• **Ausgewählter Text**:
++++++

Bild: Die Angeklagten Florian L., Patrick S. und Frederik L. (von rechts) auf d…
Hannover taz | Vor dem Landgericht Hannover müssen sich derzeit drei in der
Region umtriebige Neonazis und [1][Mitglieder der „Calenberger Bande“ wegen
versuchten Mordes] verantworten. Patrick S. sowie die Brüder Florian und
Frederik L. sollen einen Mann aus Garbsen überfallen, gefesselt und brutal
verpügelt haben. Am gestrigen vierten Verhandlungstag ließ der Vorsitzende
Richter Martin Grote im Indizienprozess eine kleine Bombe platzen.
Aus den Schilderungen eines Rechtsmediziners folgere das Gericht bisher
nicht unbedingt eine Tötungsabsicht der drei Angeklagten, so Grote. Es
könnte sich eher um gefährliche Körperverletzung statt um versuchten Mord
handeln, eine für das zu erwartende Strafmaß nicht unbedeutende Tendenz.

++++++

• **Zeilen im Datensatz**:

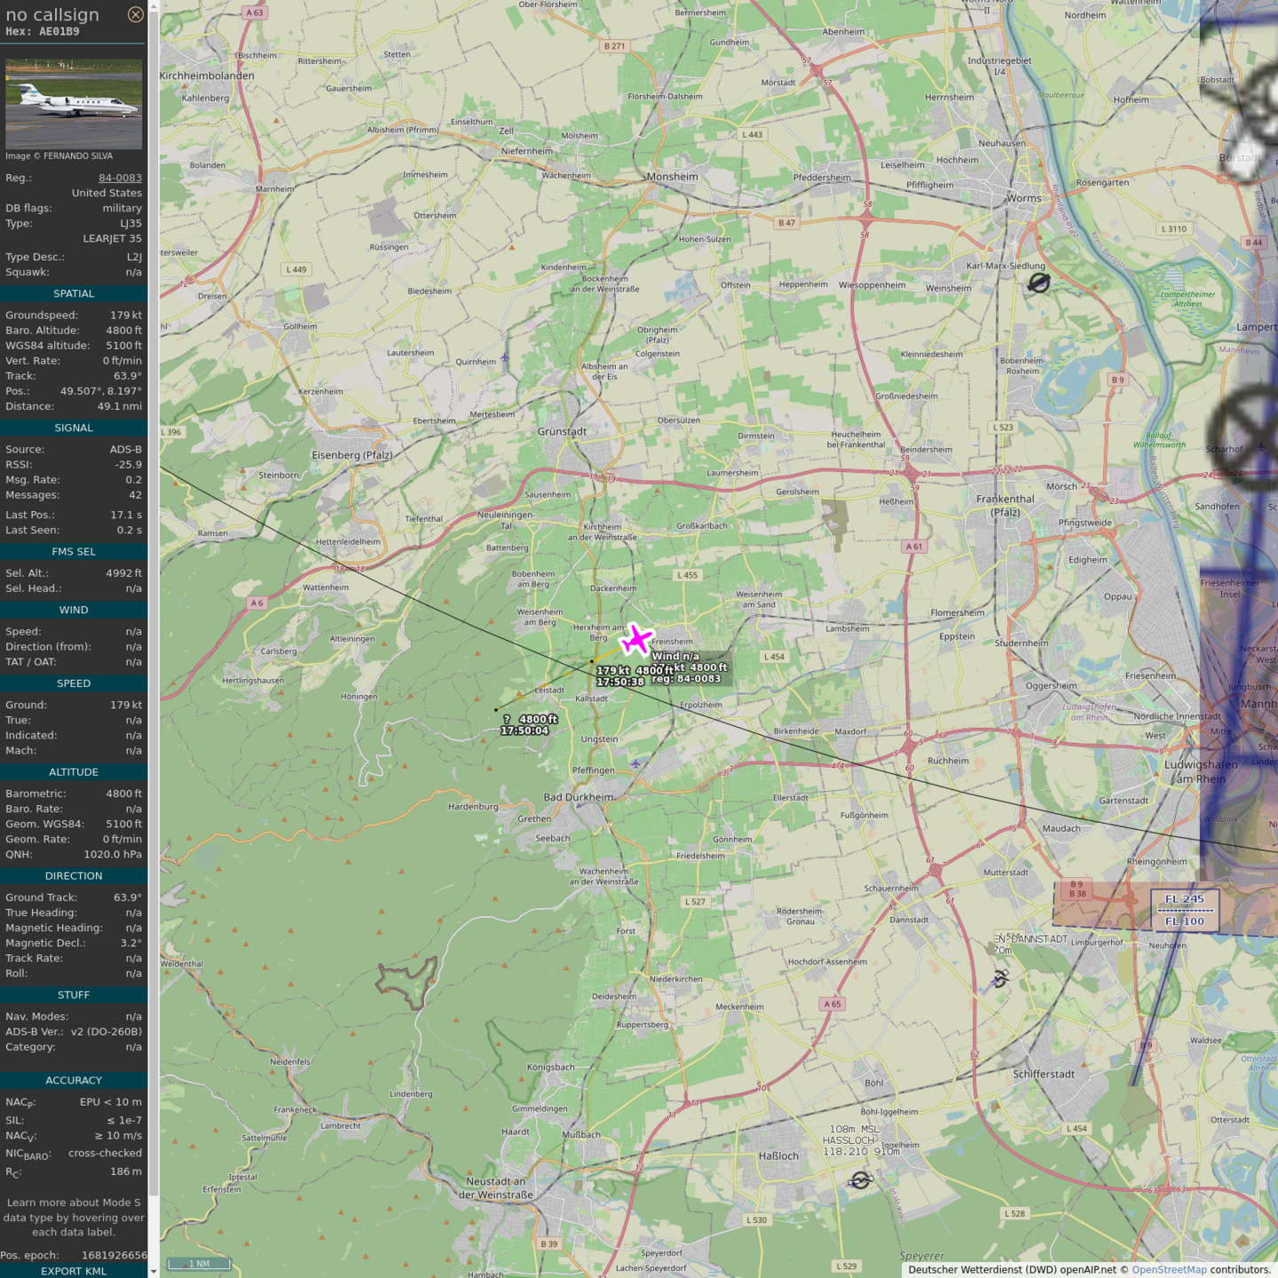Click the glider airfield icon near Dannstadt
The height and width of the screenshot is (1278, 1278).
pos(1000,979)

++++++

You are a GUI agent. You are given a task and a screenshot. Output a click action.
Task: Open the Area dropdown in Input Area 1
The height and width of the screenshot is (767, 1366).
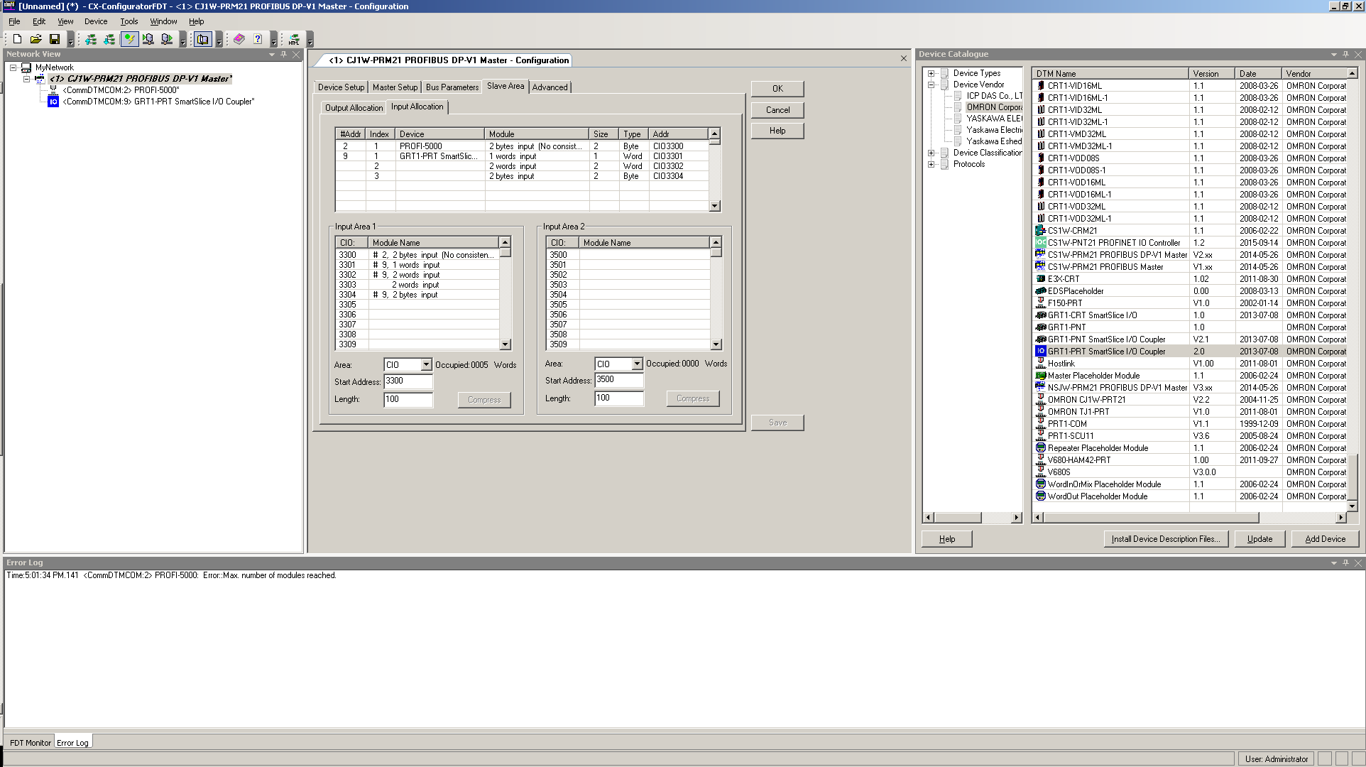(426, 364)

++++++

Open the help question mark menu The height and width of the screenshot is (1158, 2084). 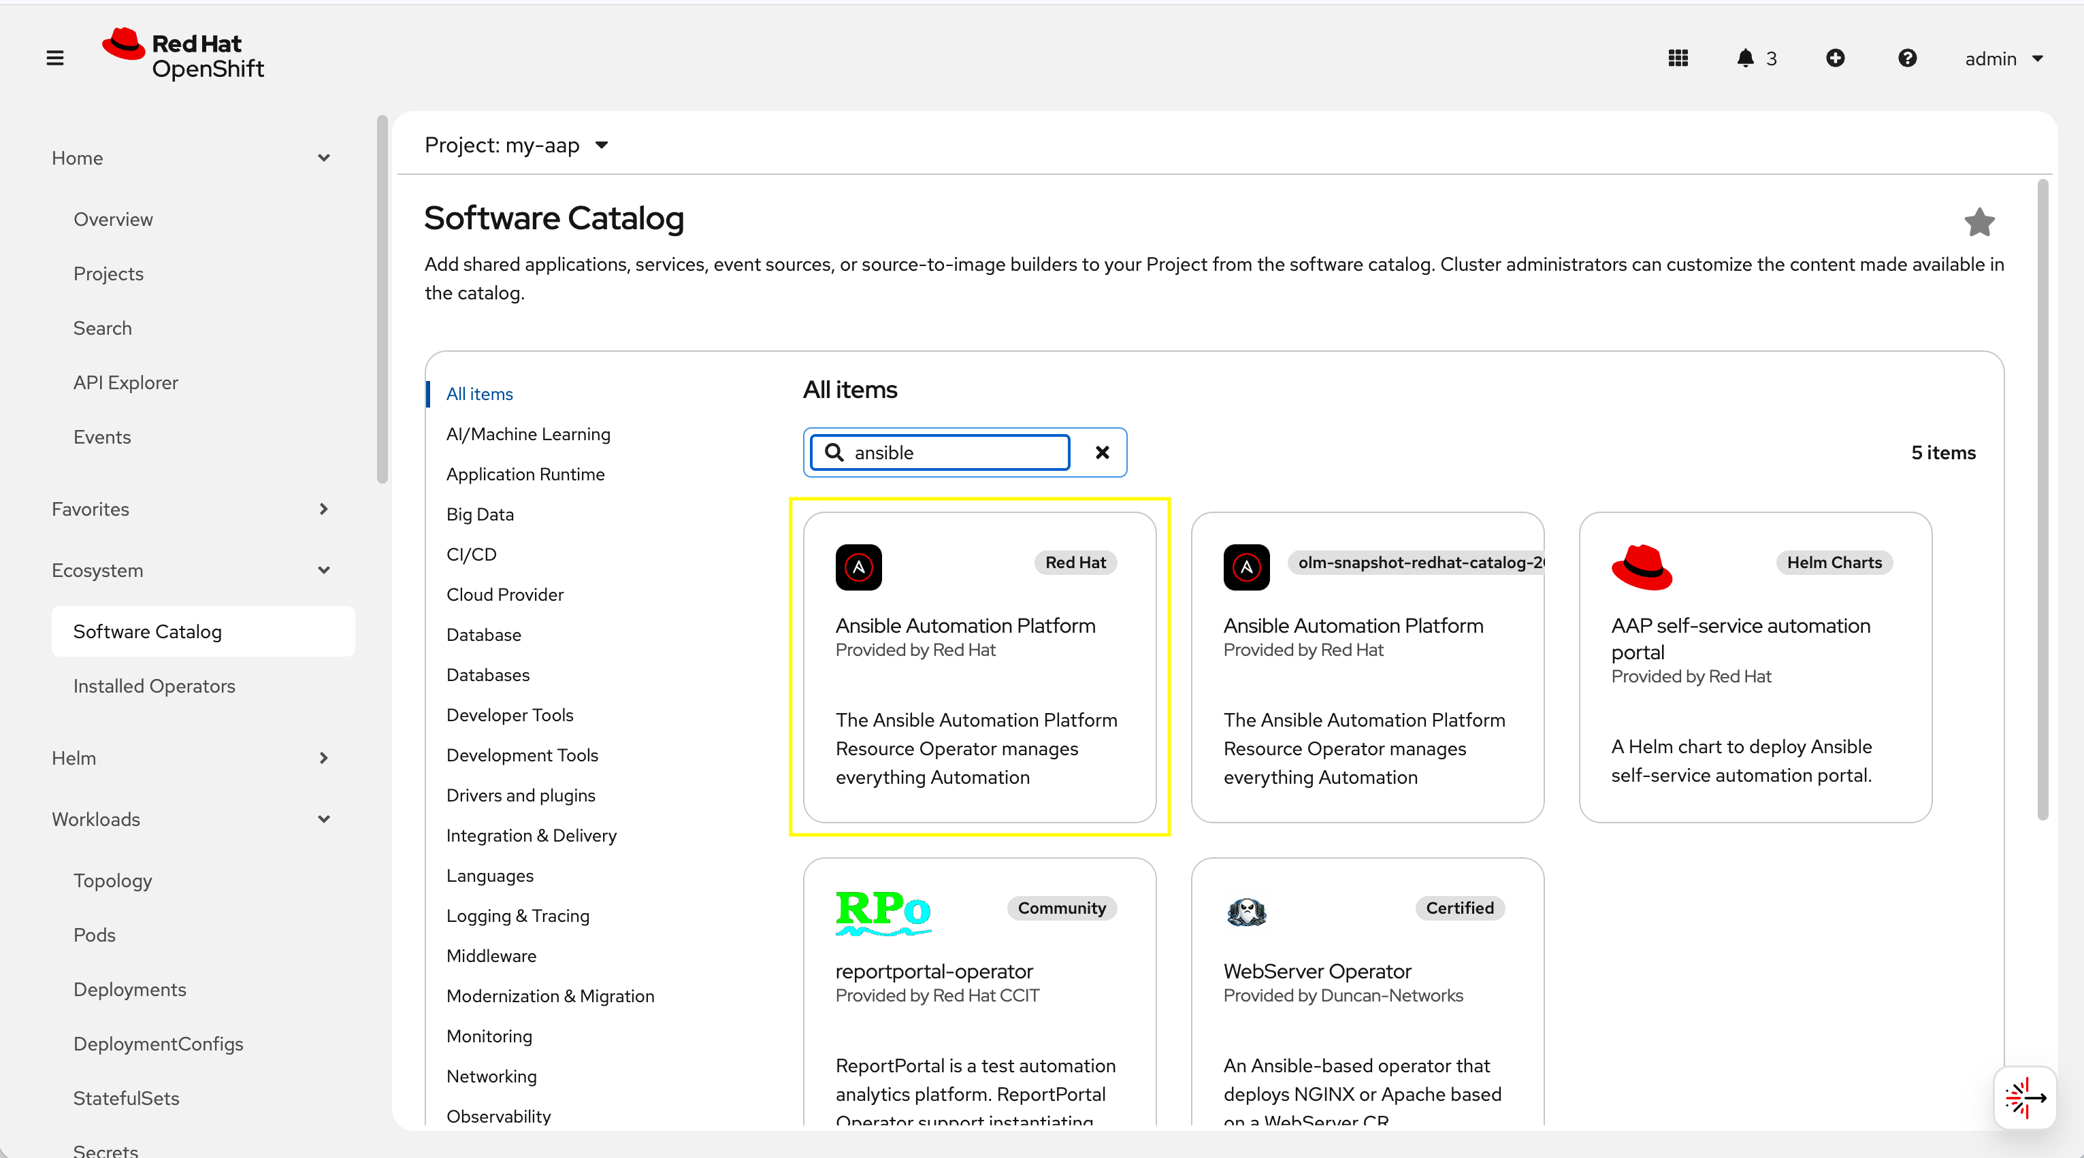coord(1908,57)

++++++

• **Ziel der Aufgabe**: Gib den ausgewählten Text über den Prozess von „Bild: Die Angeklagten“ bis „nicht unbedeutende Tendenz.“ erneut wieder und tausche dabei „Indizienprozess“ gegen „Strafprozess“ aus. Die Zeilen spielen für die Bearbeitung keine Rolle.

• **Antwort zur Aufgabe**:
Bild: Die Angeklagten Florian L., Patrick S. und Frederik L. (von rechts) auf d…
Hannover taz | Vor dem Landgericht Hannover müssen sich derzeit drei in der
Region umtriebige Neonazis und [1][Mitglieder der „Calenberger Bande“ wegen
versuchten Mordes] verantworten. Patrick S. sowie die Brüder Florian und
Frederik L. sollen einen Mann aus Garbsen überfallen, gefesselt und brutal
verpügelt haben. Am gestrigen vierten Verhandlungstag ließ der Vorsitzende
Richter Martin Grote im Strafprozess eine kleine Bombe platzen.
Aus den Schilderungen eines Rechtsmediziners folgere das Gericht bisher
nicht unbedingt eine Tötungsabsicht der drei Angeklagten, so Grote. Es
könnte sich eher um gefährliche Körperverletzung statt um versuchten Mord
handeln, eine für das zu erwartende Strafmaß nicht unbedeutende Tendenz.